Изменить стиль страницы

Он пробормотал, скомкав приговор:

— Имеете право на предсмертное слово.

Анджиевский поглядел вниз на обывателей, пришедших смотреть на его смертную судорогу, насмешливо взбросил плечом и широким шагом пошел под перекладину. Он показался Ване таким большим, сильным, широкоплечим и тяжелым, что было непонятно, почему этот великан не расшвыряет людей, собравшихся его вешать. Веревка, извиваясь, как пиявка, поползла с перекладины вниз. Анджиевский, отведя руки солдата, сам надел петлю. Ваня закрыл глаза, рукой провел по своей шее. Не раскрывая глаз, он полез на стену, под ним посыпались камни, он спрыгнул на землю.

Все та же глухая немота владела им.

Он шел как лунатик, прямо на виселицу, на которой, тоскливо вытянув носки, висел тяжелый странный груз: то, что нельзя было назвать ни человеком, ни трупом, что, перестав быть человеком, еще не стало трупом. Доктор в пальто виноградного цвета, в фетровой шляпе и высоком крахмальном воротничке, отставя мизинец с бирюзой, держал Анджиевского за руку и глядел на золотые часы, которые держал на ладони.

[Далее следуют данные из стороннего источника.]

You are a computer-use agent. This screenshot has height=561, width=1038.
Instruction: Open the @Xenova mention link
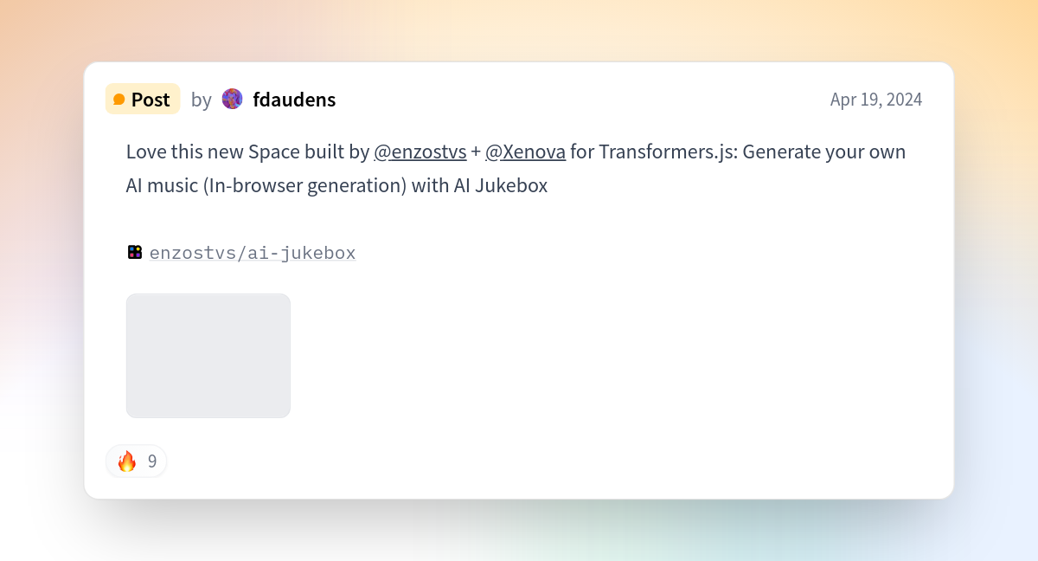(525, 152)
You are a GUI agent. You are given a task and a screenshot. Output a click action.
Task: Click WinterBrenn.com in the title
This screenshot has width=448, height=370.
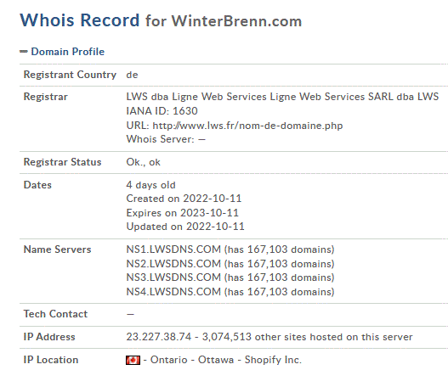tap(236, 21)
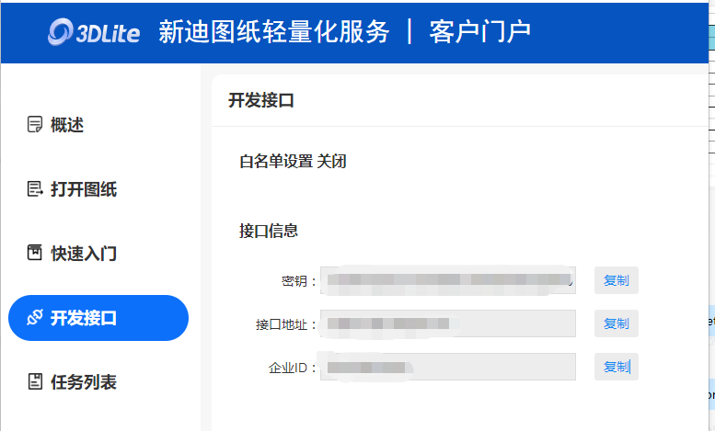Open the 任务列表 sidebar entry
This screenshot has width=715, height=431.
(x=83, y=381)
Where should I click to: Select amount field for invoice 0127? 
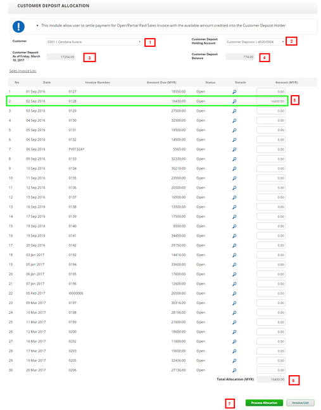click(271, 91)
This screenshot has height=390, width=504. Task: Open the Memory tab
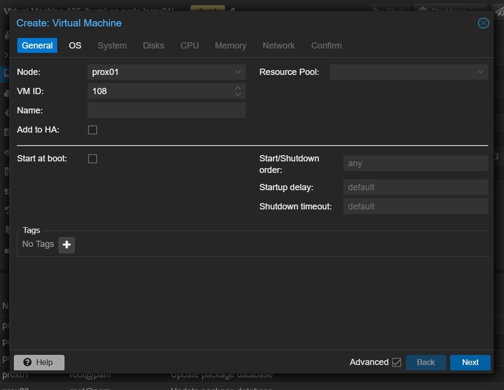pos(230,45)
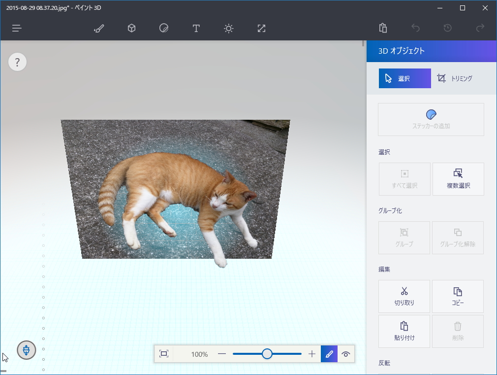Open the Stickers tool

click(164, 28)
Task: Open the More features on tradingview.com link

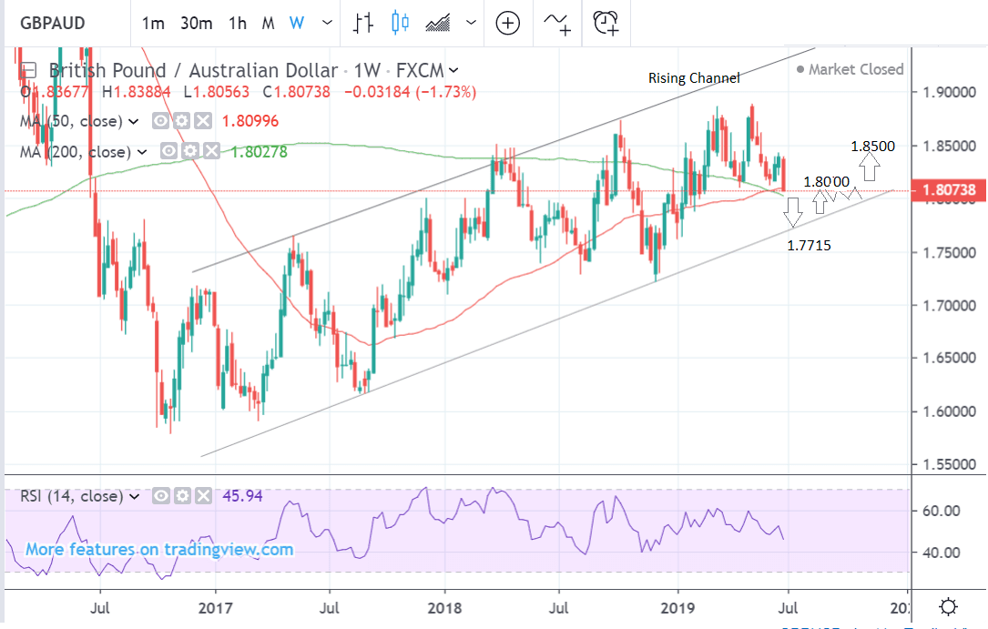Action: pyautogui.click(x=159, y=549)
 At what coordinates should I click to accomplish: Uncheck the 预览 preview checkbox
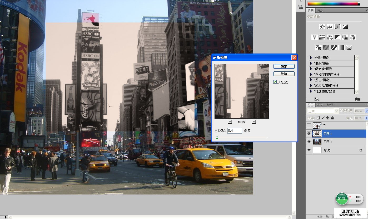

— Сердце остановилось на двенадцатой минуте, — сказал он полковнику, изумленно подняв седеющие брови. — Удивительно жизнеупорный организм. — Потом он спрятал часы и прибавил все в том же изумлении: — Я хорошо знал этого человека при жизни. Как ни странно, я принимал ребенка у его жены.

Полковник увидел Ваню, налился кровью и нетерпеливо взмахнул кистью руки. Навстречу Ване кинулся унтер, обругал матерно, повернул за плечи и коленом дал под зад. От этого пинка Ваня не удержался и побежал под гору, скользя в мокрой траве и вскидывая руки. По дороге вразброд тянулись к городу обыватели. Ваня обогнал их, попал в плотную толпу молодежи. Это все была мастеровая молодежь, железнодорожники. Они шли в ногу и, не раскрывая ртов, мычали сквозь сжатые губы похоронный марш. Ваня плелся в их толпе, потом тоже пошел в ногу. Шаги их тяжело и мерно шлепали по раскисшей дороге. Они мычали так тихо, что казалось, они думают марш, а не поют. С ними идти было очень ловко и ладно, и Ваня стал подпевать им, тоже очень тихо, чтобы не вырваться голосом, и едва начал подпевать, как мотив марша подсказал ему слова, и вышло так, что железнодорожники поют «Интернационал». И едва он понял это, как самая тихость их пения стала казаться ему тяжелой, тугой, железной, и он понял, что сейчас ни о чем нельзя говорить, что все и так ясно, что все туго скручено в жизни, и смерть Анджиевского не остановила жизни.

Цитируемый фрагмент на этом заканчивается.